6/26/2006 10:47:00 AM  
Anonymous rebel belle said...

Juried shows are very good for entry level artists outside of big city centers. It gives beginners a chance to see what rejection feels like and a feel for the public arena. Artists who are more advanced in their careers don't enter these shows, anytime one sees $25 for three slides, we know what this is about. I think it's a great learning experience, it teaches beginners that art is subjective, because it's always shocking when you see the piece of crap that won first prize! I have curated these kind of exhibits, and from this perspective, it's pretty amazing how much power the juror has.

A lot of small organizations survive by these entry fees, sometimes this can be exploitative, but c'mon! This is not exactly powerball or the friggin lottery. It's chump change. But once in a while it's really egregious, and the perpetrators of these "juried shows" are just out to make money.

The type of juried show that Ed is spekaing of doesn't exist in the US, at least not to my knowledge.

Anyone know of one that I won't be entering?

6/26/2006 11:11:00 AM  
Anonymous onesock said...

I just had a great experience with a juried show at Tampa Museum of Art called "underCURRENT/overVIEW 8". It was open to artists living in Florida. Still on view till July 8th, it is an excellent show. I got some press from it and the museum went all out- even attempted to make a video document of it until the expense became prohibitive.

But after making it into 3 of these since graduating I think that is enough for now, unless the juror and or the space/theme seems exciting. I guess we should differentiate between a standard juried for prizes kinda thing and a call to artists put out by a curator or gallery (like exit art) that is using it as a curatorial method (i know they are rare).

6/26/2006 11:17:00 AM  
Blogger The Artist Extraordinaire said...

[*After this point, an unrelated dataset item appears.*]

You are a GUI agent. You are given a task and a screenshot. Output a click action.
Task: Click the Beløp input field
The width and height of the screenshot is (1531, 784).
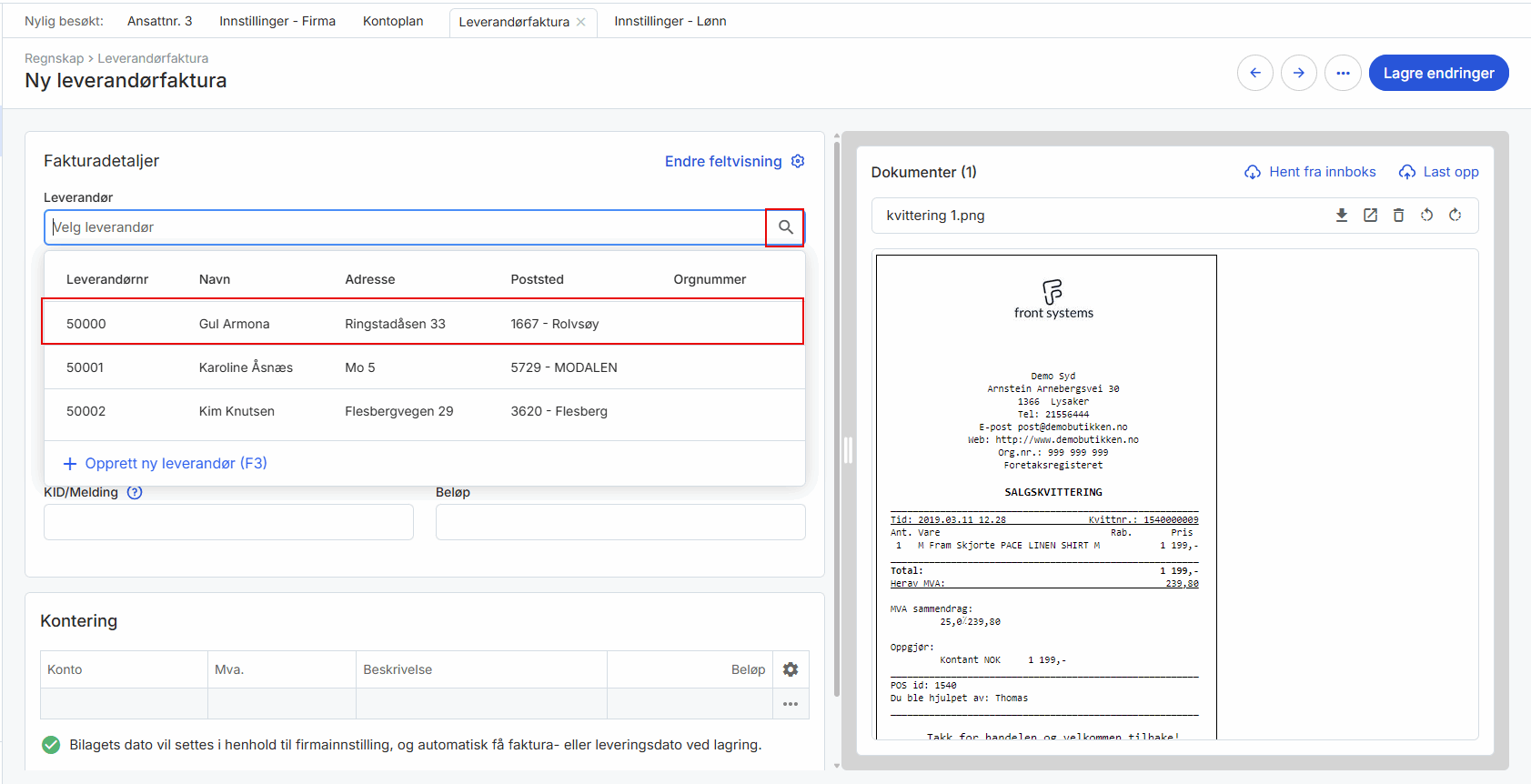tap(620, 522)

Yeah, Chantelle Joffe is not in need of a boost really.
I saw here in this hip art scene London book written by someone from Italian Vogue or something. They went around and photgraphed the artists, including Michael Craig-Martain, Peter Blake, Gilbert & George through some yBas to the younger ones. It had hip text about showing up at their studios and hanging out.

I'm pretty sure she was also part of the ever growing Saatchi Triumph of Painting.

On the open call pay to play situation. I can only thank God for being rejected as a teen to many such shows.

6/26/2006 11:18:00 AM  
Blogger Tracy said...

Oops, Rebel Belle (Hi Rebel!) just said exactly what I was going to point out-that competitions are a good way for new artists to get their feet wet. Juried shows came in handy (when I got in of course) for me as they gave me a few lines to fill out a very thin beginning resume. I don't enter them as often anymore, although I do always enter the local non profit arts orgs. in order to support their efforts. I don't enter juried shows sponsored by for profit galleries (unless there are no fees), as I have my suspicions about the financial motives there.

Personally, I kind of miss the competitive aspect of entering juried shows and wish there were more respected ones around.

6/26/2006 11:27:00 AM  
Anonymous David said...

I haven't entered juried shows in years, but when I was first starting out I did. Not sure if that was a good or bad thing. But Ed, what is it you do suggest to someone right out of school? How should they get their work seen, and what is it that a gallery wants to see on a resume? I mean, you know, something that the young artist can actually do, not Whitney Biennial, etc.

6/26/2006 11:33:00 AM  
Anonymous danonymous said...

Is it possible that the emphasis to "get one's work seen" lurches into "get one's work seen immediately" and then the whole process becomes "in the box" thinking and inherently one is trapped?

6/26/2006 12:14:00 PM  
Anonymous priit said...

I guess that in such random, chaotic, hyper-competitive situation, some works may be simply get lost because of interference from other works.
The numerous contrasts, formal and essential, that have been brought to extreme in this work may have helped it to retain its independence and secure viewers' attention - at least for a moment. It is a very strong work indeed, in several respects 8) ... I doubt that the names in the "line-up" could easily match that work..

6/26/2006 12:16:00 PM  
Anonymous David said...

whole process becomes "in the box" thinking and inherently one is trapped?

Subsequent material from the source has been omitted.